On sait mentir sans parler, c'est-à-dire on peut vouloir induire en erreur par sa contenance, par ses gestes.

A beau mentir qui vient de loin, c'est-à-dire celui qui vient de loin, dît-il des mensonges, ne peut être convaincu de fausseté.

Peut-être garde les gens de mentir, c'est-à-dire dans le discours peut-être est un correctif qui diminue la portée des affirmations.

Amplifier n'est pas mentir.

Bon sang ne peut mentir, une personne bien née ne dégénère pas.

REMARQUE

Mens-je ? ne se dit pas ; on tourne par : est-ce que je mens ?

HISTORIQUE

XIe s. Cuivert [misérables] paien, vus i avez mentit, Ch. de Rol. XCIII.

XIIe s. Il menti de tot ce que il avoit promis, Machab. I, 11. La bele, des nompers la flour, Ne faites vostre pris mentir, Par trop merci contre-tenir, Chrestien de Troyes, poésies mss avant 1300, t. III, p. 1265, dans LACURNE. Dix mil paiens et plus, se je ne ment, Ronc. 95. De tout se ment [il ment en tout], bien le poez prover, ib. 186. Il boissa [trompa] le roi Charle et sa foi lui mentit, ib. 192. Et sachiez bien, se biaus servirs ne ment, Que touz les biens qu'on puet [peut] avoir d'amer, Aura mes cuers [mon cœur] qui adès [toujours] s'i atent, Couci, XII. Tant [elle] est belle à regarder, Que nulz n'en porroit mentir [exagérer], ib. p. 123.

XIIIe s. Que qu'il se plaint et il se blasme, Li cuers li ment, et il se pasme, Et la parole a jà perdue, Narcisse, ms. de St-Germain, f° 130, dans LACURNE. Ensi furent ilec par deux jors, et puis leur menti de quanque il lor avoit en covenant [en promesse], Villehardouin, CLIII. Mais dites verité, n'i ait de riens menti, Berte, CXVIII.

XIVe s. …Ce seroit Vices très grief et grans d'avoir dit janglerie ; Quar d'armes et d'amours mentir ne doit on mie, Girart de Ross. Prol.

XVe s. Il nous vaut trop mieux à mentir notre serment envers le duc d'Anjou que devers le roi d'Angleterre, Froissart, II, II, 8.

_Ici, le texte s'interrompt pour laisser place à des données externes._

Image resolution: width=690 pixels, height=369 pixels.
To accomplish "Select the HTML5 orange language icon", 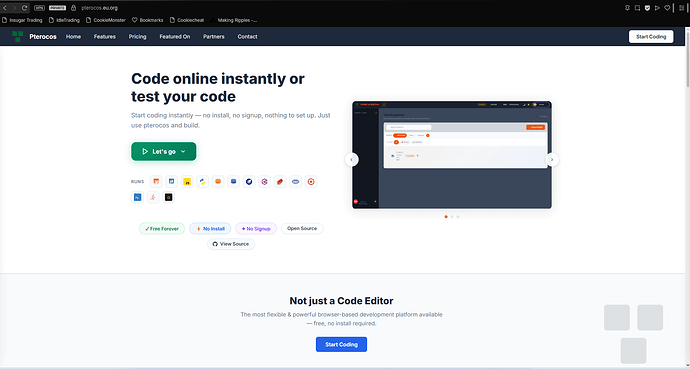I will pyautogui.click(x=156, y=182).
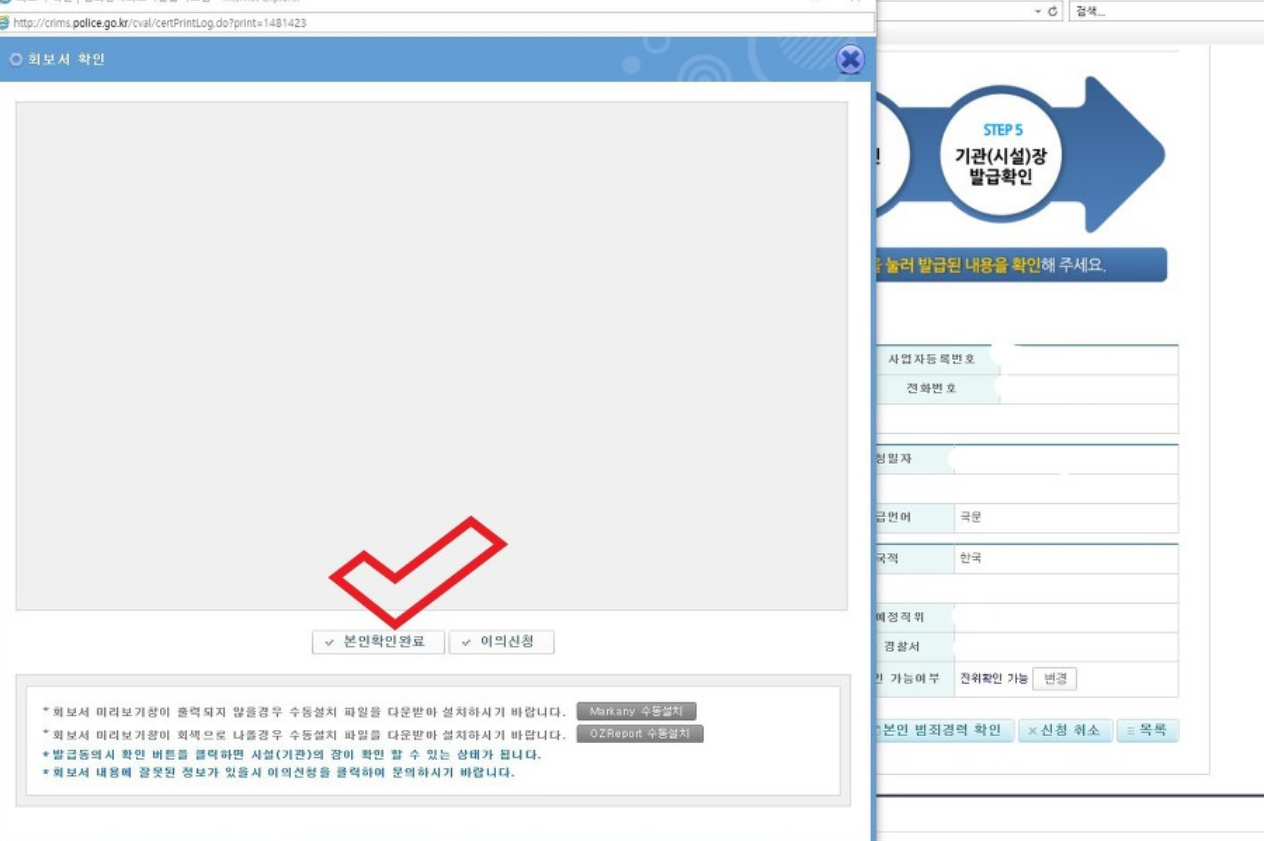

XVIe s. Premierement ils mentent de cela : car il n'est dit nulle part que nostre Seigneur ait commandé cela à ses disciples, Calvin, Instit. 189. Nous disons que vous avez menty par la gorge, et qu'autant que vous le dirés, vous mentirés, Gage de bat. de François 1er et de Charles Quint, f° 80, dans LACURNE.

ÉTYMOLOGIE

Provenç et esp. mentir ; ital. mentire ; du lat. mentiri, de mens, esprit, imagination, parce que mentir c'est imaginer. Si le verbe est irrégulier au présent, cela tient à la place de l'accent dans méntior ; ainsi accentué, mentior a donné je ments, et le reste s'en est suivi.